Part of the disaster movie craze of the 1970's The Hindenburg (directed by Robert Wise, who seemed to want to try his hand at every conceivable genera, good thing he was so good) takes the true story of the 1937 Hindenburg Zeppelin disaster and imposes a conspiracy theory dramatic story upon it (why exactly the Hindenburg went up in flames is still disputed). Since the ending, fiery explosion, is well known the movie produces its suspense through the mystery narrative of who the bomber is going to be, though I figured that out early on so the real suspense was who is going to survive, which had I searched online before hand I would have known.

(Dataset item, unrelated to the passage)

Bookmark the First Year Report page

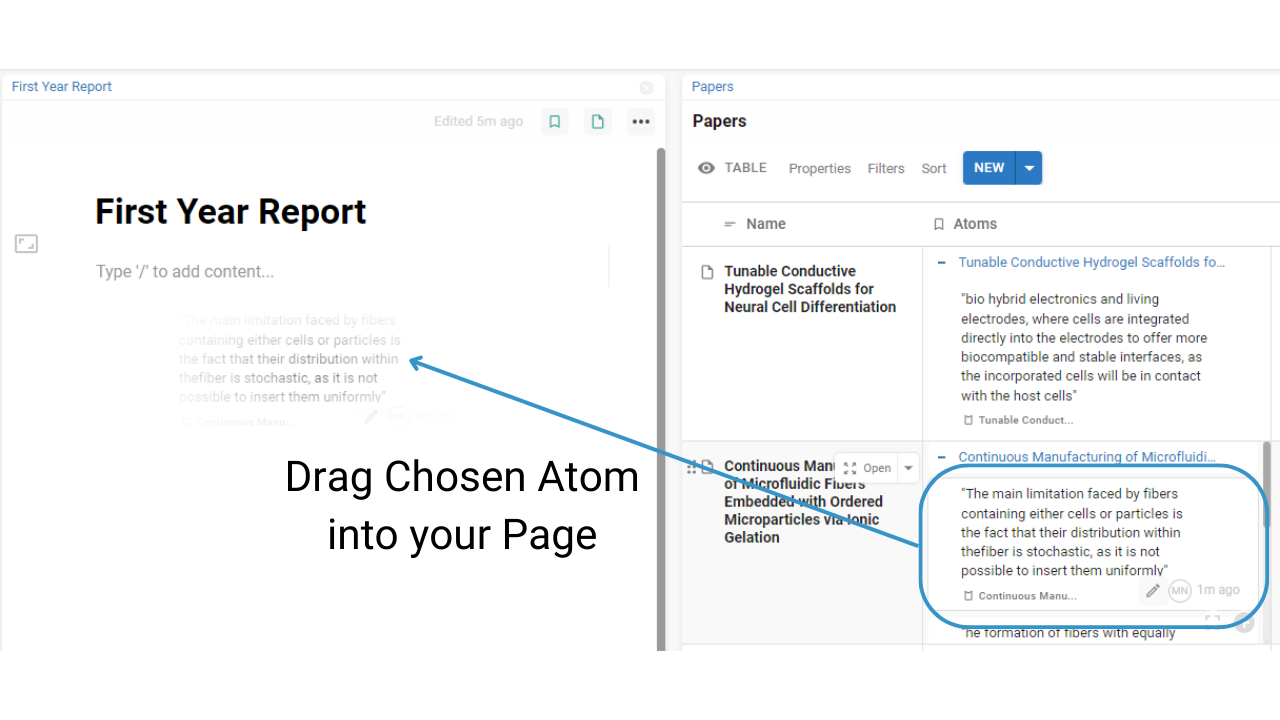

Yes the people, at least most of them, in this film are based on real folks both on and off the titular blimp. George C. Scott is the star, he plays Col. Franz Ritter based on the real life Colonel Fritz Erdmann who was really aboard the flight. Here Col. Franz is shown as a reluctant Nazi who is secretly considering defecting with is wife, he is assigned by his superiors to sniff out a bomber on the blimp after questionably credible evidence that someone is plotting to blow up the dirigible comes to their attention.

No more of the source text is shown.